Anggota parlemen menyatakan “rangkaian pelanggaran jangka panjang” yang dilakukan Gensler dimungkinkan oleh struktur SEC saat ini.
Ketua baru-baru ini mendapat kecaman karena strategi “regulasi melalui penegakan hukum” terhadap pasar kripto.
Komisi Keamanan dan Pertukaran (SEC) telah menjadi berita utama karena beberapa alasan selama beberapa minggu terakhir. Alasan terbaru badan pengawas menghadapi pengawasan mungkin sebenarnya adalah kali terakhir SEC dan Ketuanya, Gary Gensler, disalahkan atas kurangnya peraturan yang tepat.
Baru #SEC , tanpa Gensler
Gary Genlser telah menjadi masalah bagi anggota parlemen karena Ketua SEC gagal memberikan informasi yang diperlukan mengenai regulasi yang tepat di negara tersebut, terutama untuk pasar kripto. Karena Gensler tidak dapat membuktikan bahwa dia tidak bersalah, beberapa orang telah menemukan cara untuk memperbaikinya.
Akibatnya, anggota Partai Republik Warren Davidson dan Tom Emmer memperkenalkan rancangan undang-undang baru untuk mencopot Gary Gensler dari jabatan Ketua. Menurut Partai Republik, struktur SEC saat ini telah memungkinkan Gensler sampai pada titik di mana serangkaian pelanggaran yang panjang telah diizinkan berdasarkan struktur SEC saat ini.
Untuk mengatasi hal ini, para anggota parlemen juga memperkenalkan undang-undang yang pada dasarnya akan merestrukturisasi seluruh badan pengawas.
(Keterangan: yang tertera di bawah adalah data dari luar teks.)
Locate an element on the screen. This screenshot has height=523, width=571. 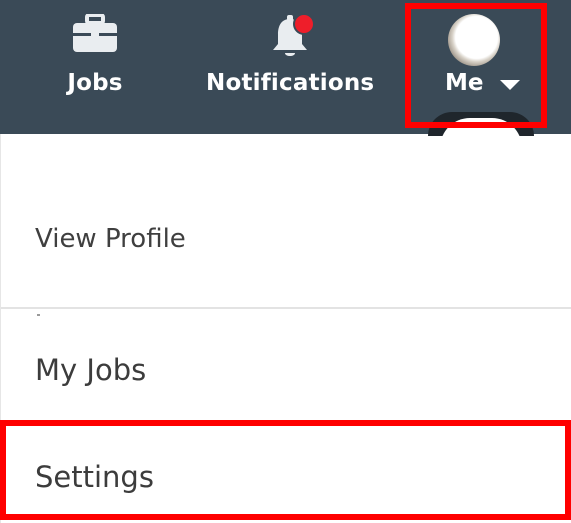
menu-divider is located at coordinates (286, 308).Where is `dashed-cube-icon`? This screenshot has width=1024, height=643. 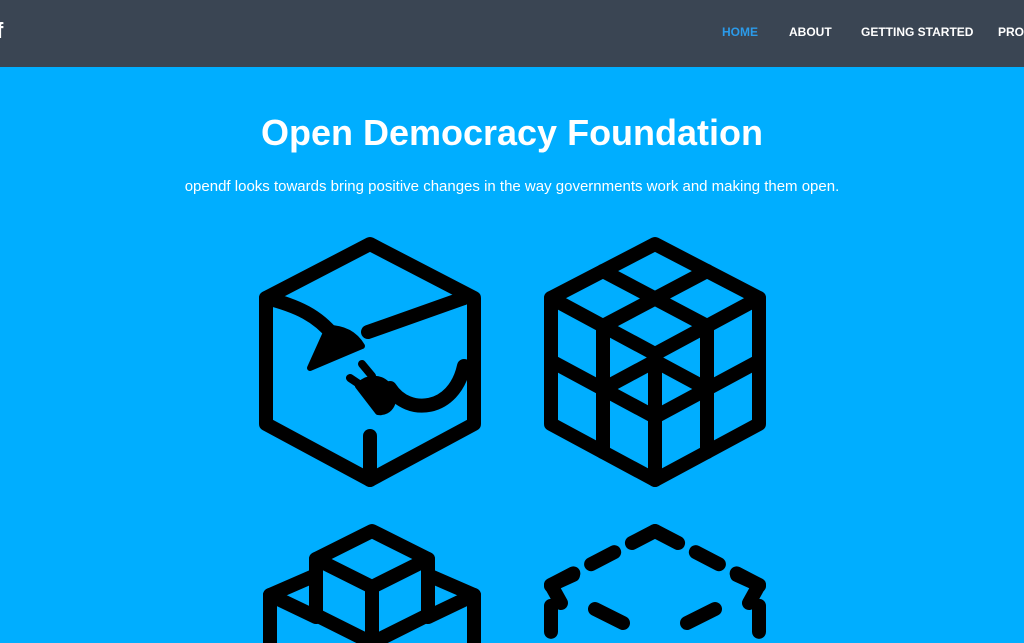 dashed-cube-icon is located at coordinates (655, 583).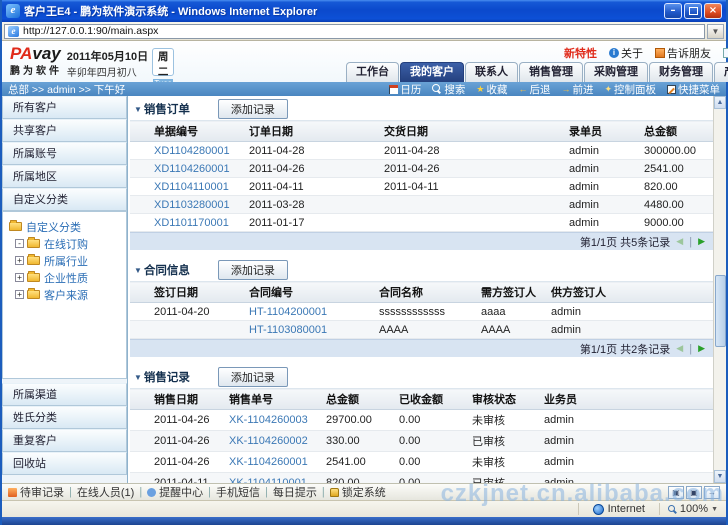  What do you see at coordinates (192, 151) in the screenshot?
I see `record-link: XD1104280001` at bounding box center [192, 151].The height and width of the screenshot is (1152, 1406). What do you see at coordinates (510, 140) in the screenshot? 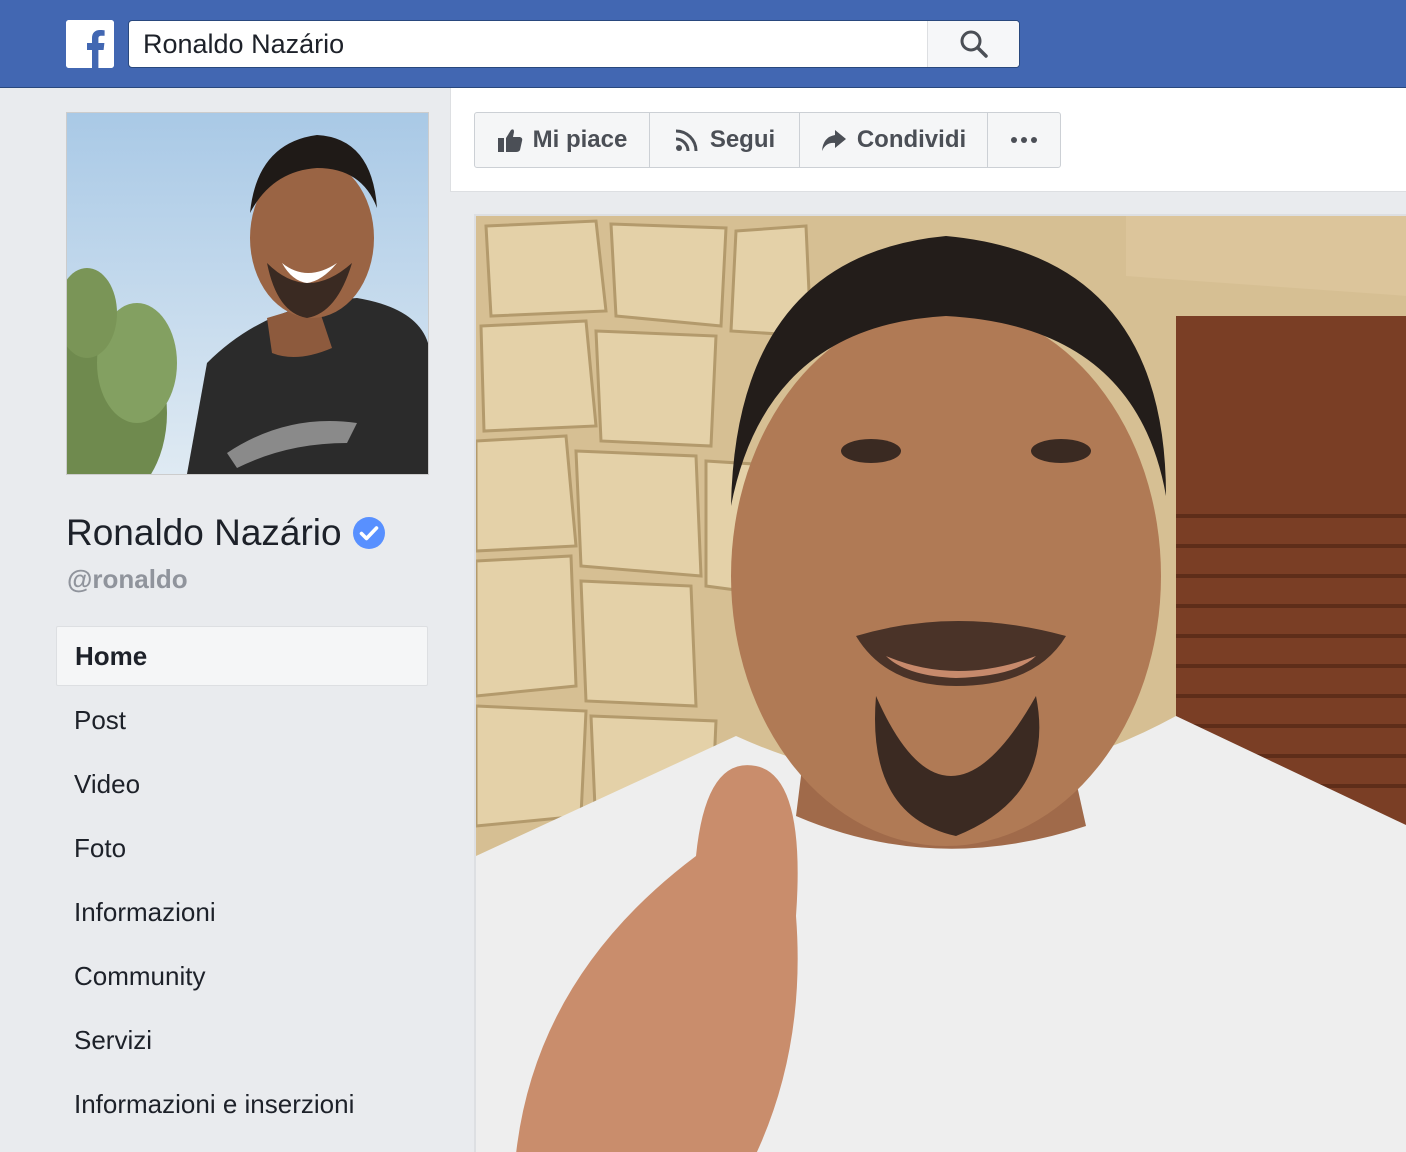
I see `thumbs-up-icon` at bounding box center [510, 140].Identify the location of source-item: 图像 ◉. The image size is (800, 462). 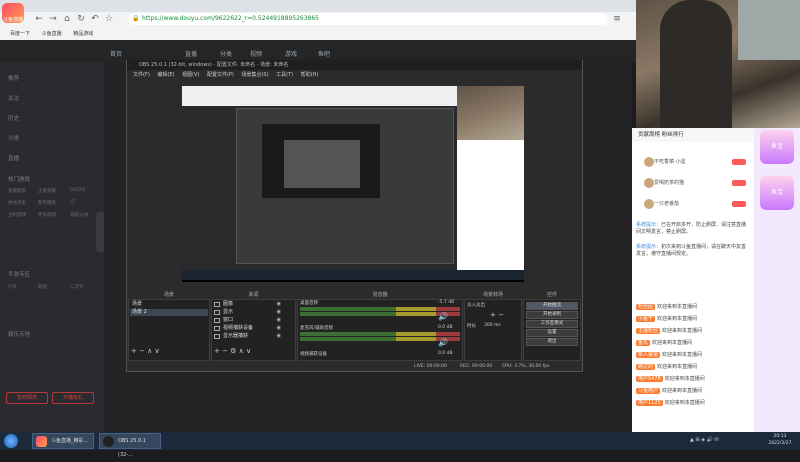
(253, 304).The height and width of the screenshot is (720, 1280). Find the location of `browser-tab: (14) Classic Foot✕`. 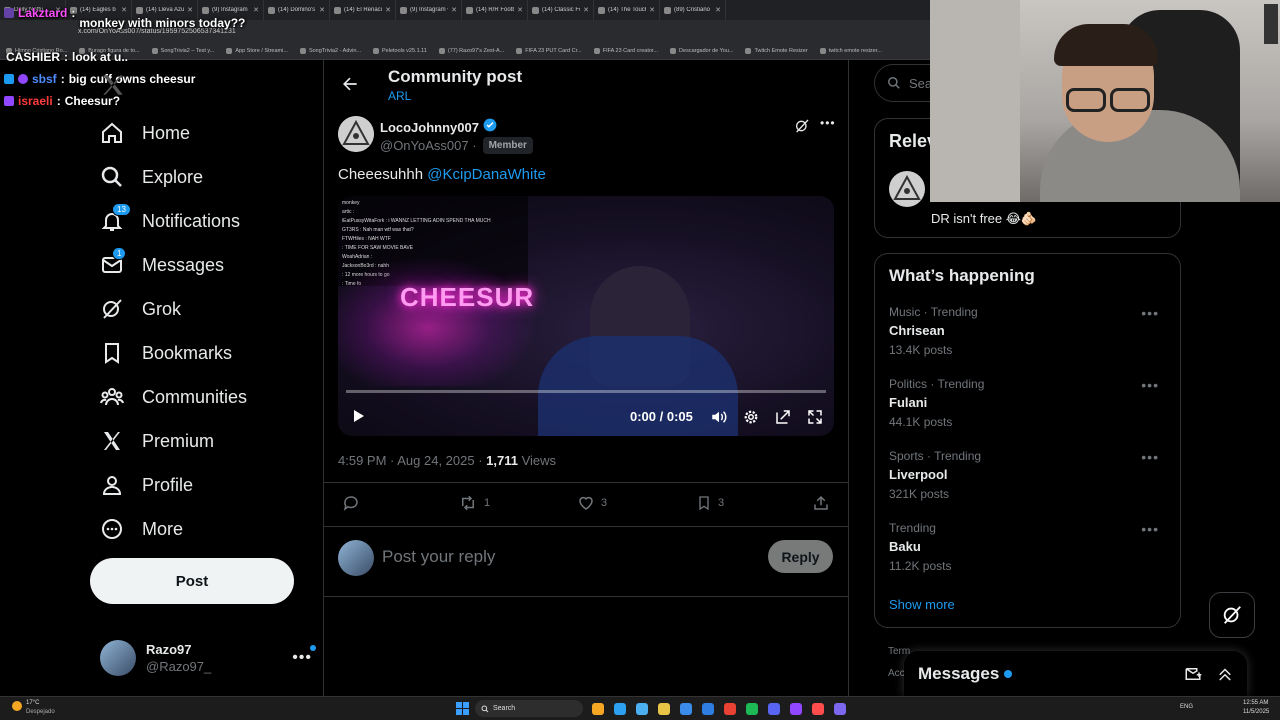

browser-tab: (14) Classic Foot✕ is located at coordinates (561, 10).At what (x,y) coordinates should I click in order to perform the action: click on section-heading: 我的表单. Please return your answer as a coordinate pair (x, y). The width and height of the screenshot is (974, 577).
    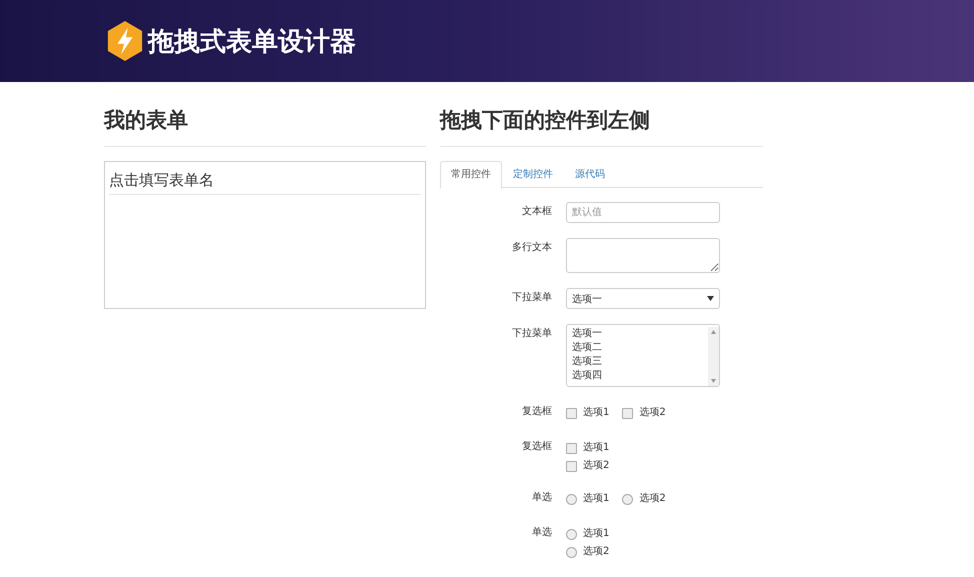
    Looking at the image, I should click on (265, 126).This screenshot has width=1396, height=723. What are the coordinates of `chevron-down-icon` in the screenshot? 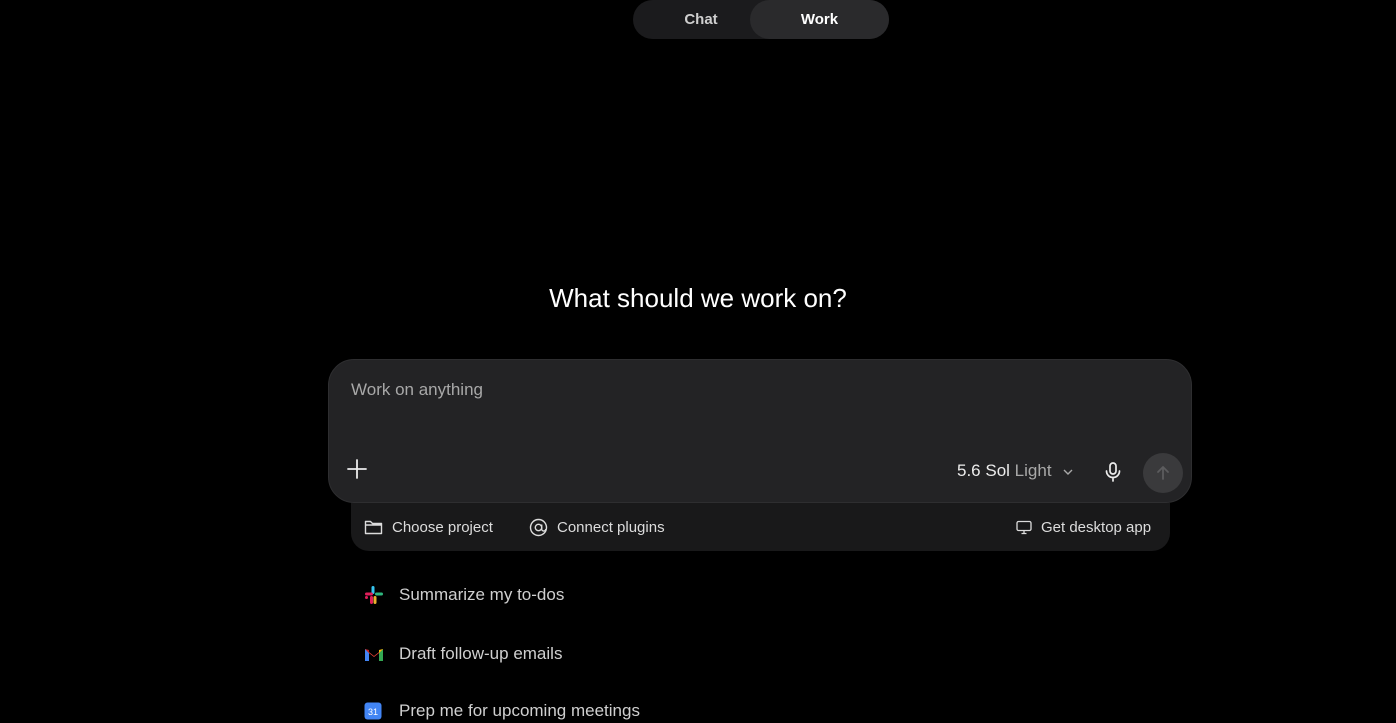 It's located at (1068, 472).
Senada dengan hal tersebut, Tom Emmer dari Partai Republik mengatakan,
“Investor dan industri Amerika berhak mendapatkan pengawasan yang jelas dan konsisten, bukan permainan politik. Undang-Undang Stabilisasi SEC akan membuat perubahan yang masuk akal untuk memastikan bahwa prioritas SEC adalah pada investor yang harus mereka lindungi dan bukan pada keinginan Ketua SEC yang ceroboh.
Ketua agensi tersebut, Gary Gelnser, belum membuat pengumuman yang dapat menjelaskan kecelakaan baru-baru ini.
Salah satu alasan terbesar di balik diperkenalkannya RUU ini adalah kebijakan yang diadopsi oleh SEC Gary Genlser tentang “regulasi melalui penegakan hukum”. Tanpa memberikan pedoman yang jelas, badan pengawas umumnya menggugat korbannya hanya karena “melanggar undang-undang Sekuritas”.
Korban terbaru adalah dua bursa kripto terbesar di dunia, Binance dan Coinbase. Tak satu pun dari keduanya berpendapat untuk mengambil alih badan pengawas, sehingga pengenalan RUU ini penting untuk observasi di masa depan.